Pos, ¿qué creen? En política, las palabras importan, pero las órdenes firmadas en secreto importan más. La revelación del New York Times de que Donald Trump firmó una directiva para permitir al Pentágono el uso de la fuerza militar contra ciertos cárteles mexicanos no es un simple gesto de mano dura: es la antesala de un escenario peligroso en el que la soberanía de México podría quedar reducida a un concepto decorativo.
Trump ha insistido desde su primer mandato en que el tráfico de fentanilo y otras drogas es una “amenaza existencial” para Estados Unidos. Hasta ahora, la narrativa había estado enmarcada en operaciones de agencias como la DEA, la CIA y la Patrulla Fronteriza. Pero esta nueva directiva, al habilitar explícitamente la intervención militar, rompe un límite histórico: traslada un problema de seguridad interna a la lógica de un conflicto armado internacional.
Y es que designar a los cárteles como “organizaciones terroristas” no es un acto simbólico. Bajo la legislación estadounidense, ese término abre la puerta a operaciones militares unilaterales, incluso en territorios extranjeros, sin necesidad de una declaración formal de guerra por parte del Congreso. En otras palabras: bastaría la decisión del presidente para que drones, comandos especiales o buques de guerra actúen en aguas mexicanas o en nuestras ciudades fronterizas.
No es casual que esto ocurra en un contexto político en el que Trump busca reposicionarse como el presidenteo del “orden y la ley” rumbo a las elecciones. Una incursión en México, presentada como una acción quirúrgica contra los cárteles, le permitiría reforzar su imagen de líder implacable, incluso si las consecuencias diplomáticas fueran devastadoras.
Y aquí radica el verdadero riesgo: disfrazar una operación militar de “misión contra el terrorismo” diluye la frontera entre la cooperación y la invasión. En la práctica, podría significar tropas estadounidenses operando sin el consentimiento de México, lo que no sólo violaría tratados internacionales, sino que sentaría un precedente de intervención directa en América Latina.
Los dilemas legales que el propio Times menciona —como la posibilidad de que civiles sean asesinados sin mediar conflicto armado autorizado por el Congreso— muestran que no se trata de un plan improvisado.

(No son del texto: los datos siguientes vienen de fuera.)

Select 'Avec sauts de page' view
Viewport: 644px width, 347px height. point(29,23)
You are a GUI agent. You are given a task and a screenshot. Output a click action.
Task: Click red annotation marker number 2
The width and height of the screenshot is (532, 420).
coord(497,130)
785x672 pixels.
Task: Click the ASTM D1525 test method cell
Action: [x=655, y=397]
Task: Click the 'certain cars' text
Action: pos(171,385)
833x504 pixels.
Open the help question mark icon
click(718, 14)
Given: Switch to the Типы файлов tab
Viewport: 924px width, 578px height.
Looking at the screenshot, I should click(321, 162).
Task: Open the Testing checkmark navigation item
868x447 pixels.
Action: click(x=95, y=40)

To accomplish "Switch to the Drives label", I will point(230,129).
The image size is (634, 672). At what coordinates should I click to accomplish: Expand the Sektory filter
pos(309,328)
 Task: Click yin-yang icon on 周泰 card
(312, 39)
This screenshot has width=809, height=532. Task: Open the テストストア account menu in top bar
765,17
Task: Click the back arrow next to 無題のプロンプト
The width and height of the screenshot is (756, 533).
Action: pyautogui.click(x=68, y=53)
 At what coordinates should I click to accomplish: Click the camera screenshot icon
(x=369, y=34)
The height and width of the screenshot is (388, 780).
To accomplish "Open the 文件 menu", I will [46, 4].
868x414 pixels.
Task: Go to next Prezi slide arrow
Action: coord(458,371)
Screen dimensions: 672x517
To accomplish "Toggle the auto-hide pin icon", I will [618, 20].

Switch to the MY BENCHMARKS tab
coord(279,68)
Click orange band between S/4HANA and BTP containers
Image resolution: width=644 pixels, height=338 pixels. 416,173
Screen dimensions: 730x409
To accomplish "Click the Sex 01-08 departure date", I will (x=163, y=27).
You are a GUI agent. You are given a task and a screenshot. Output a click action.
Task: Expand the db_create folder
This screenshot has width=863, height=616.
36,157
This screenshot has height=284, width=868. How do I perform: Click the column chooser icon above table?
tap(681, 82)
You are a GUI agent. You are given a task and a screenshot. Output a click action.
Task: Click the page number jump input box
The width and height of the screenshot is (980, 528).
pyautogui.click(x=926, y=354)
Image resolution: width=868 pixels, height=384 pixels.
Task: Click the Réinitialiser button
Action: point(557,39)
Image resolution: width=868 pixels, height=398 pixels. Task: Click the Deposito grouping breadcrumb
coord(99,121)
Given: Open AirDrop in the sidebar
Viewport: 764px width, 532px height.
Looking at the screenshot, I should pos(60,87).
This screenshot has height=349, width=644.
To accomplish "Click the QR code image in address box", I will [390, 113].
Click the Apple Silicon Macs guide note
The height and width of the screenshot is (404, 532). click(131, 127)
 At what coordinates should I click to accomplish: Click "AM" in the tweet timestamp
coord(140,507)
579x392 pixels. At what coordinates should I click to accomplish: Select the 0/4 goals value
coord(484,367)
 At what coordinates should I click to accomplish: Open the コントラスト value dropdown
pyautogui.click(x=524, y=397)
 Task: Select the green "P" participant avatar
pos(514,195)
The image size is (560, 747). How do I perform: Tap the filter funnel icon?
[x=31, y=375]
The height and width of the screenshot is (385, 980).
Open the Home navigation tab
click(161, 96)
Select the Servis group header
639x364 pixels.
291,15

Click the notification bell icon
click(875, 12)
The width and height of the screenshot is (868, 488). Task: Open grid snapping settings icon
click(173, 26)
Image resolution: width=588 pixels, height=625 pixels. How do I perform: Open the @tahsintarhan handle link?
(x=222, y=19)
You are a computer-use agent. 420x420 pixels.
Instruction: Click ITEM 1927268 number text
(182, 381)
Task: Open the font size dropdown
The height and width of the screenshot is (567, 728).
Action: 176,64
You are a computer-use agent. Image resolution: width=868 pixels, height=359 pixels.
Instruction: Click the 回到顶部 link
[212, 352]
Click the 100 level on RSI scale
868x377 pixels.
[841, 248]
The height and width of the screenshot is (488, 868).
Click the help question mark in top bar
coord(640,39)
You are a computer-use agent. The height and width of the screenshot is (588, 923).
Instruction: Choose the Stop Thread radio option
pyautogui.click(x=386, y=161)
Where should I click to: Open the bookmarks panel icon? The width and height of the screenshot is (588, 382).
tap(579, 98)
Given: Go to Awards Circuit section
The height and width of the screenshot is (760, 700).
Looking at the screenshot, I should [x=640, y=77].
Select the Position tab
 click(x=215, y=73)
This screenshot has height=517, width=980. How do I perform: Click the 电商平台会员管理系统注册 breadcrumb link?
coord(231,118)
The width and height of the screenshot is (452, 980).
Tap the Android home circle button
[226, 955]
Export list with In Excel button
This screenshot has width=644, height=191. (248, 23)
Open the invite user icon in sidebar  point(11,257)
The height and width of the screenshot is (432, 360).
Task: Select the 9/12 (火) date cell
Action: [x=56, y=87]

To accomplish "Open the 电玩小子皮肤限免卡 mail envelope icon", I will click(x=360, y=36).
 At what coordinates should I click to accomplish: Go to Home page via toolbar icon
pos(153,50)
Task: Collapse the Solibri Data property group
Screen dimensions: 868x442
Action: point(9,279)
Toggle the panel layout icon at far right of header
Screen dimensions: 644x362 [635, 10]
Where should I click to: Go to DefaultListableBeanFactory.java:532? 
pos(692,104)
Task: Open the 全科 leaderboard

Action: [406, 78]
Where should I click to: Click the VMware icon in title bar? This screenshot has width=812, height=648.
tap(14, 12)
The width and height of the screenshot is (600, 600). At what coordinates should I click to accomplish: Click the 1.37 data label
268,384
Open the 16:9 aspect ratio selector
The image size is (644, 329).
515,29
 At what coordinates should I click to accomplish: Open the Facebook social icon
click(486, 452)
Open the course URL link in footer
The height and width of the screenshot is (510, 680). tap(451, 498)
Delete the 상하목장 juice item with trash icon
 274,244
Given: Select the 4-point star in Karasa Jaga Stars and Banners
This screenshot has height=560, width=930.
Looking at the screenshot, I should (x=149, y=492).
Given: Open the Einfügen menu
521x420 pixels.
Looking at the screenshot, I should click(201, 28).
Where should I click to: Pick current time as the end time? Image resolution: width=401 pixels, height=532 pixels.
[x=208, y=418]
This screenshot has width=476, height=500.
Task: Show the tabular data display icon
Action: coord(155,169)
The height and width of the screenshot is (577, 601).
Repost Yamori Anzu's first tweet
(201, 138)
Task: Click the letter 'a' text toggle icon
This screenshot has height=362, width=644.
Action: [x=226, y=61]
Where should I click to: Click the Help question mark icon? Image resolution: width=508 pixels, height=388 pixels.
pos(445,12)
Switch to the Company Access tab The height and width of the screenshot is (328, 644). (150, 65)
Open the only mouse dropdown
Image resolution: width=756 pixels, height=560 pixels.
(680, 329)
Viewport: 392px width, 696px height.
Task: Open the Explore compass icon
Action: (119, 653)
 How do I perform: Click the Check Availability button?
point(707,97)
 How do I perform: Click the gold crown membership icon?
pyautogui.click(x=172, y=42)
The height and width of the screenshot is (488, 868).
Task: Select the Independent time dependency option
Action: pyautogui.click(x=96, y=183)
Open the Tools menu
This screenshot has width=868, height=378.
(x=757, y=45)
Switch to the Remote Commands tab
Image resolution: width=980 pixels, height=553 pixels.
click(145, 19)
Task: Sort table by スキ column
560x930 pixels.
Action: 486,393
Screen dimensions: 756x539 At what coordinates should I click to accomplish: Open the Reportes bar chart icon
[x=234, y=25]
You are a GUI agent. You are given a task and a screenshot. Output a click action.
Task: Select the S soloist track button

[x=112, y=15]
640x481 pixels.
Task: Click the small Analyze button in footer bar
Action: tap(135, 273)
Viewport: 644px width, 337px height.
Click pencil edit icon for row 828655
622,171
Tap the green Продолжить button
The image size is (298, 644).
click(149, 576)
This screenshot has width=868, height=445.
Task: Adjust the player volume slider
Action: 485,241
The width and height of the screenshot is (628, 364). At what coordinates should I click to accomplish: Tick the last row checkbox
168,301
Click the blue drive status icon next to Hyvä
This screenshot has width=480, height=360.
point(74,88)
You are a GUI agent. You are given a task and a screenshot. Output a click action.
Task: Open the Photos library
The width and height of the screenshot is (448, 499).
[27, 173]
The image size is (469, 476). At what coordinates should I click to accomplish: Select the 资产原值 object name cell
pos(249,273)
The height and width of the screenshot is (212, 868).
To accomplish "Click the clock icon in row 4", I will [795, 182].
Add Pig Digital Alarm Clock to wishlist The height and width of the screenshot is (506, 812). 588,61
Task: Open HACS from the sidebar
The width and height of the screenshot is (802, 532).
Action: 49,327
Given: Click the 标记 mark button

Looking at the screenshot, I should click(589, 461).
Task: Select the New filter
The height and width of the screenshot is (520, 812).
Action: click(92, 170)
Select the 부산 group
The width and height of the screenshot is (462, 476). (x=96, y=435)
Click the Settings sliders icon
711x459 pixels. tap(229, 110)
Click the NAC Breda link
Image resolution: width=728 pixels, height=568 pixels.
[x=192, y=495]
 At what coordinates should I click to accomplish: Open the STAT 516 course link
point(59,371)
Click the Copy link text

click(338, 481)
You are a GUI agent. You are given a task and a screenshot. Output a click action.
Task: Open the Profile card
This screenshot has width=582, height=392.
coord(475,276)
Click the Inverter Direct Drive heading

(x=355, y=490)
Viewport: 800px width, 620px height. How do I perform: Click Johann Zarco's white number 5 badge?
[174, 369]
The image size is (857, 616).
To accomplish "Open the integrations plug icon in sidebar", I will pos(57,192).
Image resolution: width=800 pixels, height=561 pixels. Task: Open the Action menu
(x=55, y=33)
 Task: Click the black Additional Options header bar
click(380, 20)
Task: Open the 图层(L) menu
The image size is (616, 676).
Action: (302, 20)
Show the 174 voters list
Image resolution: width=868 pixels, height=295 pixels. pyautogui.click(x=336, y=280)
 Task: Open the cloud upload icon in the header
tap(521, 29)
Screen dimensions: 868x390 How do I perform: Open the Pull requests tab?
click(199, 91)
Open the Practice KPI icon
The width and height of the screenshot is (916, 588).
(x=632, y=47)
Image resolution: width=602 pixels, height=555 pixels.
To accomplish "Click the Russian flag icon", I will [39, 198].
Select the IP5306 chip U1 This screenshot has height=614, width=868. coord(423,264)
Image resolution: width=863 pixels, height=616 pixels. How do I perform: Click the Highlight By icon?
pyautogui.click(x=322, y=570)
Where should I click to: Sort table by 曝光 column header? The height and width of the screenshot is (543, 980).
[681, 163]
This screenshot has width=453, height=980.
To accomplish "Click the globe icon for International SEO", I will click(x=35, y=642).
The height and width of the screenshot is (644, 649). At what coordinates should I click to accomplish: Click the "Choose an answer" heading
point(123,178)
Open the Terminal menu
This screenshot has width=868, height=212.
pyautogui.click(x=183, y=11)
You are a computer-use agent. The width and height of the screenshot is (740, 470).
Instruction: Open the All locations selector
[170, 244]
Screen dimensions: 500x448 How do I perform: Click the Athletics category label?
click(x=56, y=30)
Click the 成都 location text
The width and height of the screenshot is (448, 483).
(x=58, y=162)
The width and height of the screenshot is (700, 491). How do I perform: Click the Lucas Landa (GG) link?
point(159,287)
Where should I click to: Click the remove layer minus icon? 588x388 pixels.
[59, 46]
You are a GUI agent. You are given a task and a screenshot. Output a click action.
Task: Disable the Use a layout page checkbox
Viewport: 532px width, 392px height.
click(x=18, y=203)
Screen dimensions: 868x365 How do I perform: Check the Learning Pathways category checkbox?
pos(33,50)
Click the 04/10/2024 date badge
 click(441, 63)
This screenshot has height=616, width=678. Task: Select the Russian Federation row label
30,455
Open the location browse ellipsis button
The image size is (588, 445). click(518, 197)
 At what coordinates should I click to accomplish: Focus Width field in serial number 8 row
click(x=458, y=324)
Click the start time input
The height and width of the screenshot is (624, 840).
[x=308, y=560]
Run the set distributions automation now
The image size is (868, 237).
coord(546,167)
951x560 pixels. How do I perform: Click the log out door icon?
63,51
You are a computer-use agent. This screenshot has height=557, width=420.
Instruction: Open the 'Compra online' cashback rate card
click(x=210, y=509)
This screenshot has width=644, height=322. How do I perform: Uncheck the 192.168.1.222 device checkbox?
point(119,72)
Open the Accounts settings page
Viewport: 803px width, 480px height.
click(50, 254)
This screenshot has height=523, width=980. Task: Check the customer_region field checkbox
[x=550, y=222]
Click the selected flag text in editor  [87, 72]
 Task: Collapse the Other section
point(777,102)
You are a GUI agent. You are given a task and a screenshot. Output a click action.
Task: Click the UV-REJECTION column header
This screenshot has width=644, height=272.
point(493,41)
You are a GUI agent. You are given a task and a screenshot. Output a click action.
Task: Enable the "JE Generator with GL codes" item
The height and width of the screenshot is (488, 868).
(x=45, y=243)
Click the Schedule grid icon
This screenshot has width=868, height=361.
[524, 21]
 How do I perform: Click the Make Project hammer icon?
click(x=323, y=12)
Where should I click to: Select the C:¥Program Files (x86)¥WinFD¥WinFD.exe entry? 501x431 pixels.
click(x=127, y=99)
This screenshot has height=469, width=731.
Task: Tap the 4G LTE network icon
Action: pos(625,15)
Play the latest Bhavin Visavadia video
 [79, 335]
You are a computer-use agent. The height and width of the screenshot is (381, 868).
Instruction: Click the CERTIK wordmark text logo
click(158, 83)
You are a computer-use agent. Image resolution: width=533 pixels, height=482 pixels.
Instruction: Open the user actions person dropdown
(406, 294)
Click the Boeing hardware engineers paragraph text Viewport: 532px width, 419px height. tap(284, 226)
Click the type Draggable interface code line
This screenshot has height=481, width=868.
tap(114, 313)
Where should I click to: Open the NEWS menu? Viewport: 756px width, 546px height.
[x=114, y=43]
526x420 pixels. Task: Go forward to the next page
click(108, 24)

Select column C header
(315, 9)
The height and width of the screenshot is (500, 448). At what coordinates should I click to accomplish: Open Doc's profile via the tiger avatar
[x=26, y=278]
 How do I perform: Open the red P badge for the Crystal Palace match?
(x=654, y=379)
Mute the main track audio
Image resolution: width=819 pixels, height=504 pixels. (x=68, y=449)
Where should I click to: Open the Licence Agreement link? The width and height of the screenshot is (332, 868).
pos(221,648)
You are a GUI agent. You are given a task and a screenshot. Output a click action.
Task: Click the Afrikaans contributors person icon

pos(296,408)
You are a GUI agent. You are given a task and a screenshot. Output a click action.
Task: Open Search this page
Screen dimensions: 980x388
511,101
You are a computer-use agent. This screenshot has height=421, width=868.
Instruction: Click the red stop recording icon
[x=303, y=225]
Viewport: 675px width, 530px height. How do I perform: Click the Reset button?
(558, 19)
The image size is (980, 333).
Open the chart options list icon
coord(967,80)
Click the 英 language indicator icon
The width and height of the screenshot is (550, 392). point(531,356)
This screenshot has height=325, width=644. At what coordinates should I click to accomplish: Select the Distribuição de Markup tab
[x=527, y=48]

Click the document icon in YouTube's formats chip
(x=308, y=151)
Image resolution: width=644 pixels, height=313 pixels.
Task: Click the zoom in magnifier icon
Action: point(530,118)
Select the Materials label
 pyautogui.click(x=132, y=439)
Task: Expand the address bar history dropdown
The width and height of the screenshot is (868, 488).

Es un esquema calculado, pero incompleto en su análisis ético y geopolítico. La historia de las intervenciones estadounidenses en Panamá, Granada o República Dominicana demuestra que, una vez desplegadas, las tropas rara vez se limitan al objetivo inicial.
En la memoria colectiva mexicana todavía resuena la invasión de 1914 a Veracruz y la expedición punitiva contra Pancho Villa en 1916. Ambas fueron justificadas por Washington como medidas de seguridad nacional. Hoy, más de un siglo después, el lenguaje ha cambiado —de “castigar” a “proteger la patria”—, pero la lógica es la misma: usar la fuerza militar para imponer intereses estratégicos.
México enfrenta un desafío mayúsculo: responder con firmeza diplomática y reforzar sus mecanismos internos de combate al crimen, para no dar pie a que otros tomen ese papel. Porque si algo nos enseña la historia es que las invasiones nunca empiezan con tanques cruzando la frontera; comienzan con documentos firmados en silencio, esperando el momento político oportuno para volverse realidad.